Joining the TPP would require China to change old habits, even those it has kept after joining the World Trade Organization (WTO) in 2001. Because the TPP has been negotiated in secret, we don’t yet know specifics about the rules. The broad strokes of many of its parts are clear, however, and they suggest that China would have to undergo major changes to qualify. Here are the big ones:
One of the US’s stated objectives in proposing the TPP is to reduce tariffs on imports of agricultural products, textiles, electronic machinery, plastics and chemicals, and other types of goods. It cites a 40% tax on US chicken entering Malaysia as the sort of barrier to free trade it hopes to eliminate.
It’s true that China has steadily reduced tariffs on imports of some foreign goods, like diapers and skincare products. But it has also come under fire from the WTO for allegedly upholding import taxes when it shouldn’t be. Back in July, the WTO ruled China had violated an agreement to cease imposing tariffs on US steel products, which reportedly cost American steelmakers $200 million in losses. It also lost scuffles with the WTO regarding tariffs on US auto parts and rare earth minerals.
This mixed record suggests that China is likely to pick and choose the industries it’s willing to subject to international standards, and which ones it will keep under a protectionist umbrella.
While much of the TPP is aimed at reducing the role of the government—through lower tariffs, for example—the intellectual property requirements demand stronger enforcement.

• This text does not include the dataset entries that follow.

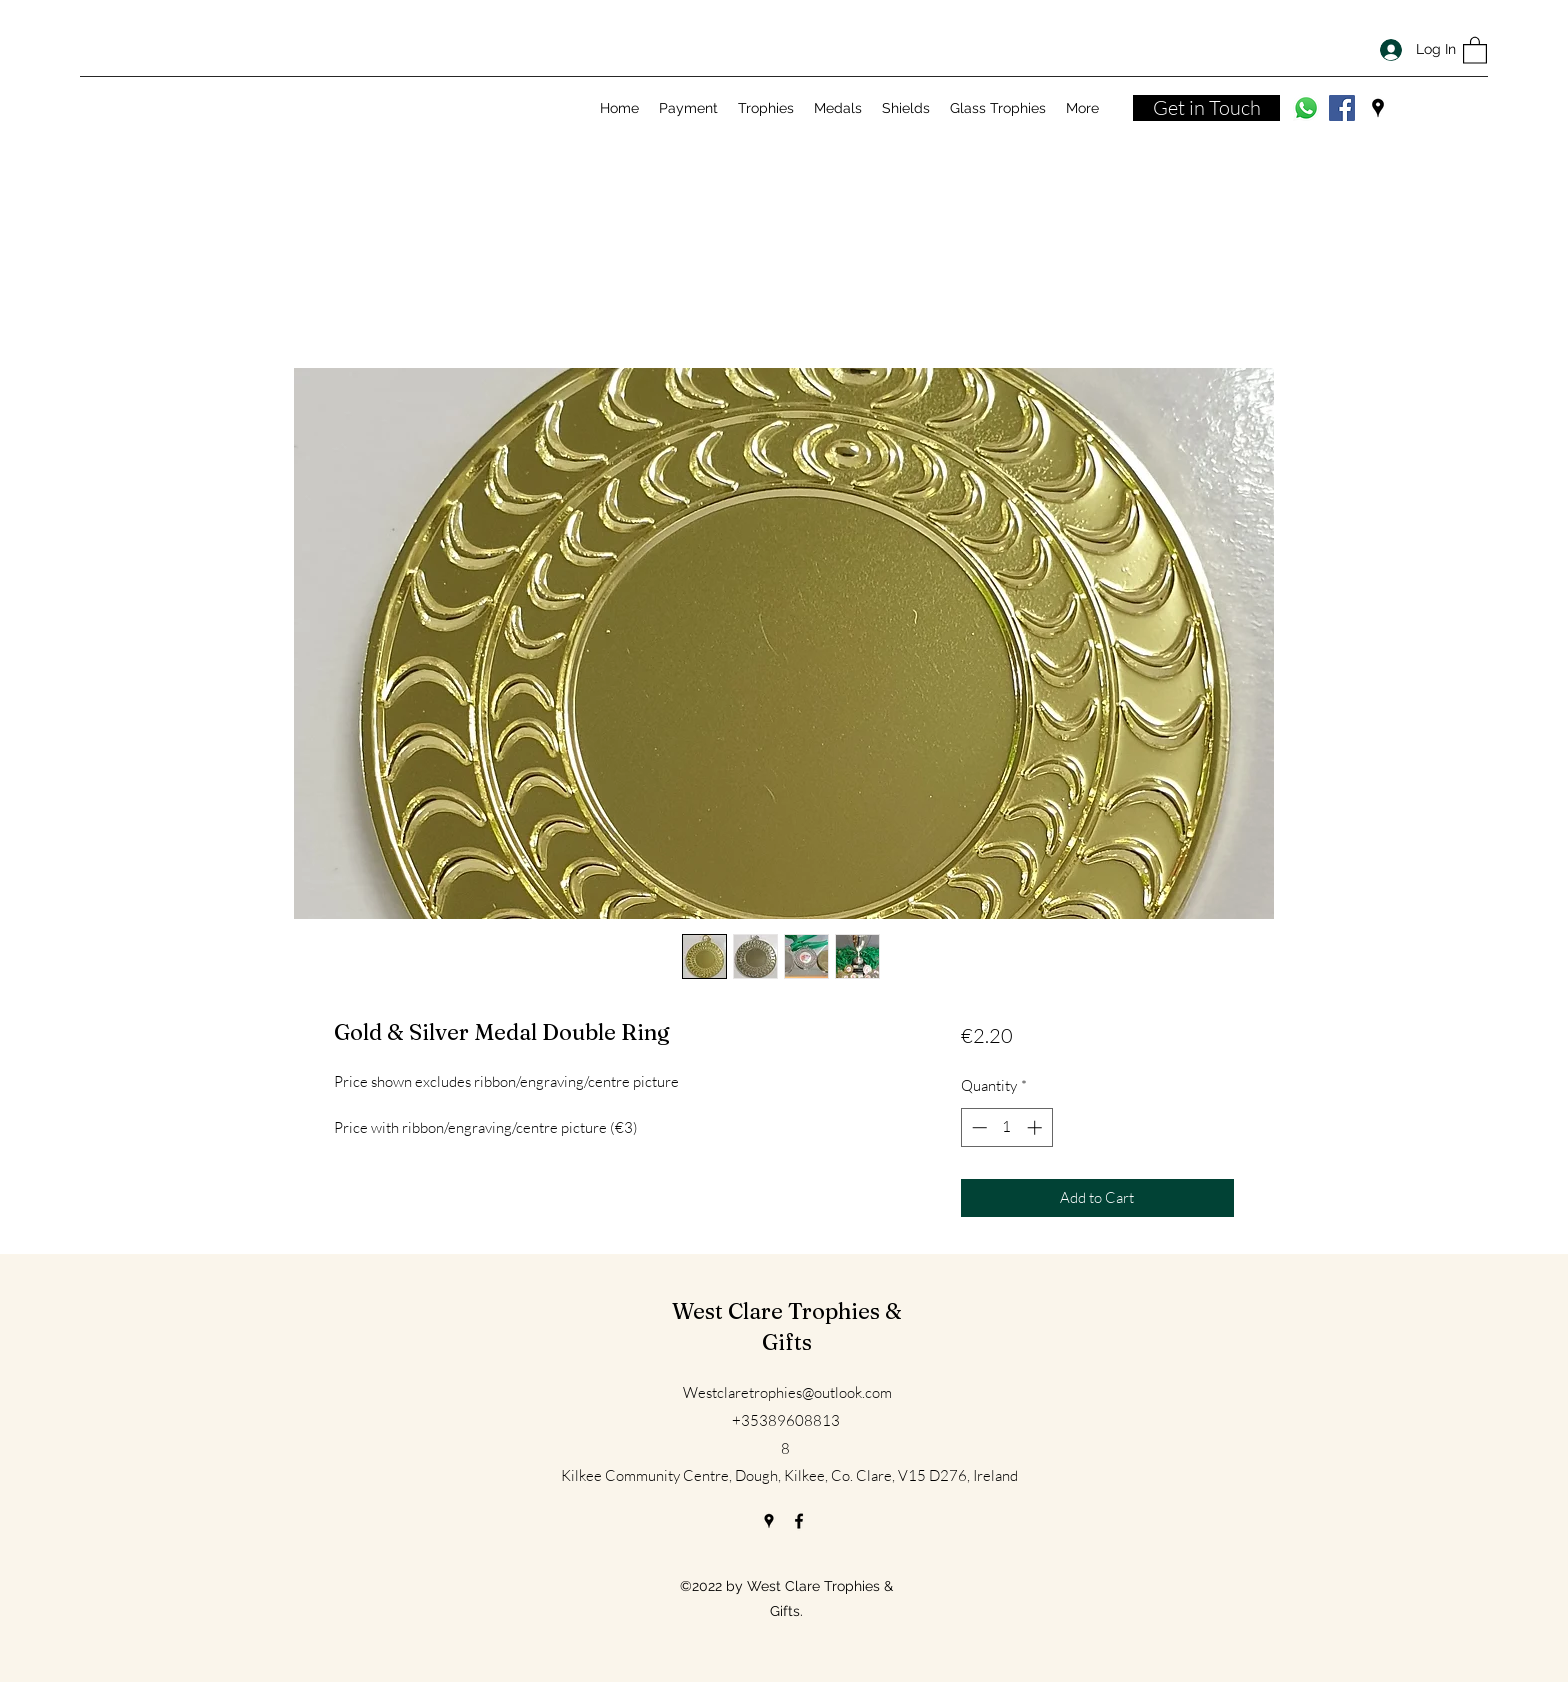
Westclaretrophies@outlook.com (787, 1392)
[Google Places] (1378, 108)
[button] (1475, 49)
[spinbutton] (1006, 1127)
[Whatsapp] (1306, 108)
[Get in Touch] (1206, 108)
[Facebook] (1342, 108)
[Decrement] (977, 1127)
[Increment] (1036, 1127)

IP theft is a common grievance among international firms that operate in China. In 2007, the US brought a dispute to the WTO accusing China of failing to live up to its IP protection promises. To America’s disappointment, the WTO ruled that China had not violated the relevant rules.

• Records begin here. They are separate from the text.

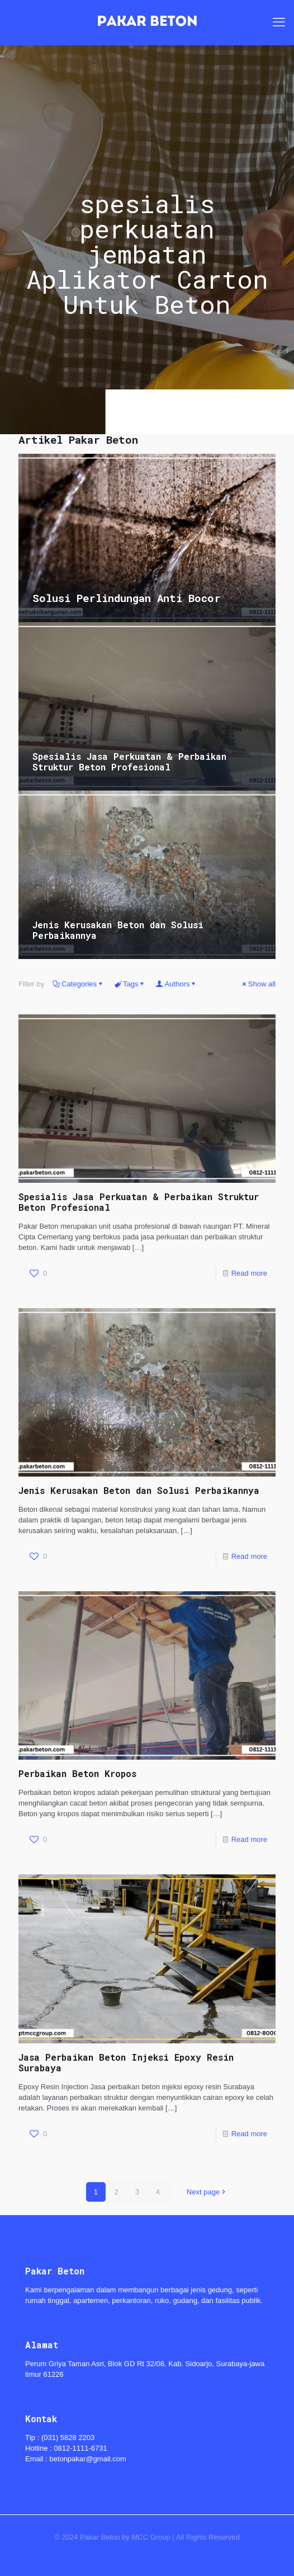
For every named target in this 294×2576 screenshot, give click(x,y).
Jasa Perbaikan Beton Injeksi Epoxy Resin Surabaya (126, 2062)
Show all (258, 984)
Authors (176, 984)
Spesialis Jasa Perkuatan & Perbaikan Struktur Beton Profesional (129, 761)
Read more (249, 1273)
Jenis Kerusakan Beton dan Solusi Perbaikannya (117, 930)
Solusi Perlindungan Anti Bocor (126, 598)
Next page (207, 2192)
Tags (129, 984)
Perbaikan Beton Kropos (77, 1773)
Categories (78, 984)
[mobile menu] (278, 22)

That appears to have led the Americans to bring more aggressive standards to the TPP, sometimes stoking controversy even among its allies in the deal. American negotiators, for example, pushed to give drug makers a 12-year period to withhold data that could be used to produce generic “biosimilars,” according to The New York Times. Other nations wanted five years of protection at most.
Even so, no amount of negotiation will bring the TPP’s IP rules to a standard low enough to include China, where piracy is widespread, enforcement is reluctant, and even the state itself is widely believed to play a role in hacking foreign firms.
“The crucial issue with China in IP is that the laws may be on paper but not implemented properly in practice,” according to June Park, a fellow at the National University of Singapore, writing in the online journal Asan Forum. “If China intends to join TPP, it will take years for implementation if the current levels of IP protection in China are applied,” she notes.
Environmental protection is another core part of the TPP. A leak of the draft environment chapter from 2013 highlights the importance of curbing climate change by reducing carbon emissions. It also has several sections devoted to wildlife conservation.
China’s leaders have acknowledged pollution reduction as a high priority, both domestically and internationally. It recently pledged to the UN it would cut its greenhouse gas emissions by 60% per unit of GDP by 2020.
But it’s not clear if China has the might to win the war on pollution on its own shores, let alone commit to goals and standards set by outsiders. Despite pollution levels falling by an estimated 11% last year, China’s environmental ministry reported that 66 of China’s 74 major cities still fall below the acceptable national standards for air quality.
China has also struggled to prove its commitment to conservation. The TPP singles out overfishing as a key area for focus. While conclusive data remains unavailable, research suggests that China is responsible for much of the overfishing in Asia and Africa. As it prepared for an IPO, one fishery even wrote in its prospectus that didn’t fear international restrictions on overfishing because it knew the Chinese government wouldn’t enforce them.
China likely remains sincere about its commitment to improving the country’s environment, but only to the extent that public discontent threatens social stability. When it comes to the environment’s relationship to the economy, the latter tends to take precedence.
The TPP also aims to open up services and investment between member nations. This means removing preferential treatment and protection for local service providers, tech firms, financial institutions, and state-owned enterprises (SOEs).
This in fact points in the very direction that China is already moving. Many of its recent bilateral free-trade agreements include provisions on services and investment liberalization. China last month laid out a plan to “improve the competence of SOEs and turn them into fully independent market entities.” It will even allow foreign investors to play a role in SOE reform.
Similar promises have been made for financial reforms. At a meeting with American and Chinese business leaders, president Xi Jinping said that his country aims to further remove barriers to foreign investment.
But moving in the right direction is not the same as reaching the destination. China may want to make SOEs more market-driven, but it will not scrap preferential treatment of them any time soon. And while fewer domestic sectors remain off-limits to foreign investment, the list is still very long. For China to join the trade agreement, it will take a sustained effort to level the playing field for TPP members operating in the country.